He is the host of Economic War Room on Blaze TV, also the host of Pirate Money Radio on American Family Radio, the website economicwarroom.com.
Kevin, I was asking you about Whether or not either of the two parties is really proposing a way out of this.
What do you think we need to do to really get to deal with this problem as a country?
Well, the most important thing we can do, you mentioned growth.
Can we grow our way out of it?
There's a point of no return where it's impossible to do that.
I don't know if we're there yet or not, but we certainly can't ramp up spending, move to socialist policies, raise taxes.
All of those would be disastrous.
stepping on the accelerator when you see the sign that says bridge is out.
The Trump policies are going to be to reduce regulation.
We know that.
The Trump policies would be to maintain the tax cuts.
That would allow the growth that we need, potentially.
But the U.S. dollar is under severe strain regardless.
We've been the reserve currency of the world for over 50 years, since the Bretton Woods, and we've done it without any gold backing to the currency.
Richard Nixon took us off the gold backing in 1971, and the dollar's lost 90% of its purchasing power.
The only reason we've been able to finance a $35 trillion debt is because foreigners were willing to hold U.S. Treasury bonds and Treasury bills as the reserve asset of the world, including Saudi Arabia.
They said all oil would be priced in dollars.
This is the petrodollar arrangement, and we'll reinvest what we earn back in Treasury bonds.
That's changing.
The BRICS nations, Brazil, Russia, India, China, South Africa, and probably 28 others that represent over half the world's economy, if you add them all in, and 80% of the world's population, they've said we no longer need dollars.
So what's the way out of it?
I think the way out of it is state-based transactional gold and silver.
I think the states can go to Article I, Section 10 of the Constitution, and they can make it possible for people to hold their savings in the forms of gold and silver and transact in them.
At the federal level, if we follow the Trump policies, we have a much better chance of avoiding catastrophe.
We're going to have to hit the brakes soon.
The easiest way to do it at the federal level is to restrain spending relative to the growth of the economy.
We've done the opposite.
We've allowed the spending to exceed the economics.
We've got to reverse that.
In other words, back to your family analogy, the income earners have got to get big raises and they've got to cut back on what they're spending money on.
If we don't do that very soon, other nations of the world will turn against the dollar in a dramatic fashion and we'll find ourselves in a very serious position like Weimar Germany did when they spent more than they brought in and their currency collapsed.
Yes, it's possible.
I don't know if it's too late.
or Argentina.

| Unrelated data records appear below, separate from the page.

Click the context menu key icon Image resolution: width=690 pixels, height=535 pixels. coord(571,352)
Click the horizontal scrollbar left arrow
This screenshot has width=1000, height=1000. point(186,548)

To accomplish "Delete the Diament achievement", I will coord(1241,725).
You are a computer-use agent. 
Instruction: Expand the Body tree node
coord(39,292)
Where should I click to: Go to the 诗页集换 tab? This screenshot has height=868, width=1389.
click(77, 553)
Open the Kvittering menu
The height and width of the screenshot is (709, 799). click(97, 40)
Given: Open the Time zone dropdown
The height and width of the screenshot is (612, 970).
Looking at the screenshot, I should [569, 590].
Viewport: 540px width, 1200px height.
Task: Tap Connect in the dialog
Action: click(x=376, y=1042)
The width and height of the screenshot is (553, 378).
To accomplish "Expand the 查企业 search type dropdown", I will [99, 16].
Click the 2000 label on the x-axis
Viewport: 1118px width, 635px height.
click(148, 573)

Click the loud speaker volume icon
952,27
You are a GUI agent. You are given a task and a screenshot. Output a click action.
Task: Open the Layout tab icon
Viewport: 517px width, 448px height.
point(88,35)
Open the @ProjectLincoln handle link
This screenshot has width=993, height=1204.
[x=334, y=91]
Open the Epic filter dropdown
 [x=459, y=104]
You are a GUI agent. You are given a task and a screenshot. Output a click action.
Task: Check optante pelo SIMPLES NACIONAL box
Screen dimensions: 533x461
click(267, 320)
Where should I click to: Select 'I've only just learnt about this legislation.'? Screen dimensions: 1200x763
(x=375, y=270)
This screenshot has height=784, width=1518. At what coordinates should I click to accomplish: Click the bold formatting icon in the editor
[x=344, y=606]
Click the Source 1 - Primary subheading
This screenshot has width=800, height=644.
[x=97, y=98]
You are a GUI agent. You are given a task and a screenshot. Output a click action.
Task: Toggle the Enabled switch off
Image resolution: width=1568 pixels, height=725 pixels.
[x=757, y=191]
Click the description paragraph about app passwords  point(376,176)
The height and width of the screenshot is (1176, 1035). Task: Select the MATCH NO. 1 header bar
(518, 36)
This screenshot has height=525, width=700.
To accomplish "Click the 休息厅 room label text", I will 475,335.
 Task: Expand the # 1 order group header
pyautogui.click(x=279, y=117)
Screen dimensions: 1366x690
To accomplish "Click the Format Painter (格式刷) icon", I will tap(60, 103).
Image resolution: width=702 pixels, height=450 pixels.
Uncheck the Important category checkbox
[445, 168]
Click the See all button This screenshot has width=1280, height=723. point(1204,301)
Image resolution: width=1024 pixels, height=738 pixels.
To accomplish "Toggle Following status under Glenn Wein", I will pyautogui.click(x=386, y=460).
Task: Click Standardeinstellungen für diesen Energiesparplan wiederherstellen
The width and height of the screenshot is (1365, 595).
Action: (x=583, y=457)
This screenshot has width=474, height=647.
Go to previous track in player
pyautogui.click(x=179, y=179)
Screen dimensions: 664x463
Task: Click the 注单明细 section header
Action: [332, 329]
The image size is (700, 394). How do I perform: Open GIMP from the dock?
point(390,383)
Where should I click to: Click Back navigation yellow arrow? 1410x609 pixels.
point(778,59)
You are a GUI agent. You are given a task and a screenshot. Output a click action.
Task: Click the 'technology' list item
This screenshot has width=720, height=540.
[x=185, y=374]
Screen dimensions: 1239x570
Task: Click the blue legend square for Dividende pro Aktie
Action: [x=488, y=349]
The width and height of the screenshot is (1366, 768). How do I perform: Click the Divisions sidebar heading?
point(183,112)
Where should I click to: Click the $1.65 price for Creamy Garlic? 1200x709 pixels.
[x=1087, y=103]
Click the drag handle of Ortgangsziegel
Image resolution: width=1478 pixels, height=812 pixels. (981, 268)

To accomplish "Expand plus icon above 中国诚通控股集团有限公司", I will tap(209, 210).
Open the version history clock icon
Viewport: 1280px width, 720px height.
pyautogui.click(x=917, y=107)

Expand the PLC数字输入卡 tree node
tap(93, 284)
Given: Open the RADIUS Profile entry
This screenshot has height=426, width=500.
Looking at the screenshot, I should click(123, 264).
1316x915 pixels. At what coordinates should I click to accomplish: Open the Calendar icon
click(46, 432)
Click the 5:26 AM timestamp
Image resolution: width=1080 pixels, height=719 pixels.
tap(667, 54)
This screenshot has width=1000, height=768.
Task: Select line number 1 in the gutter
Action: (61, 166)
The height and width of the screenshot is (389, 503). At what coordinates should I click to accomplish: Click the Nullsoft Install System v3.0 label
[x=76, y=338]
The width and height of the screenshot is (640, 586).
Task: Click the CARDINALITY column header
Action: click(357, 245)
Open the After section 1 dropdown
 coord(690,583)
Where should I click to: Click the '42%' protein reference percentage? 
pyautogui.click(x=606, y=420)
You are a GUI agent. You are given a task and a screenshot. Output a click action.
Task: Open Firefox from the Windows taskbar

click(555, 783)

In other words, Argentina, which had terrible policies, elected a conservative and they began to have a turnaround and saw inflation rates come down and the Argentine economy has improved. So yes, it's possible. I don't know if it's too late. I hope not.
I take it from what you just said just a minute or two ago that you think that it is prudent or and wise for states, but also for ordinary citizens to try to diminish their kind of heavy reliance on the US dollar.
dollar.
In other words, we all live by the dollar.
We obviously spend dollars everywhere we go.
We earn in dollars.
But by and large, our money is also invested in dollars.
And are you saying that there are ways for families that have money to save or maybe have retirement accounts and so on to think about ways to diversify away from the dollar just so that we're somewhat insulated if the dollar takes a nosedive?
We are working on legislation.
We have 25, 26, 27 states that are looking at Article 1, Section 10 of the Constitution, which says a state can make nothing other than gold and silver coins tender within that state.
Now, originally, the term dollar came from a Spanish milled dollar.
That was the English name for it.
It was also known as a piece of eight.
It was .7734 troy ounces of fine silver.
The founders did not ever want us to have paper money that was unbacked.
They said it was unjust.
They said it would ruin commerce.
I mean, we've got a whole list of George Washington, Thomas Jefferson, Alexander Hamilton, James Madison, all hated paper dollars.
In fact, Jefferson said paper is poverty.
So we are working with 27 states to enact legislation that would allow people to put gold and silver on deposit in a depository held in the state and then spend it using a debit card.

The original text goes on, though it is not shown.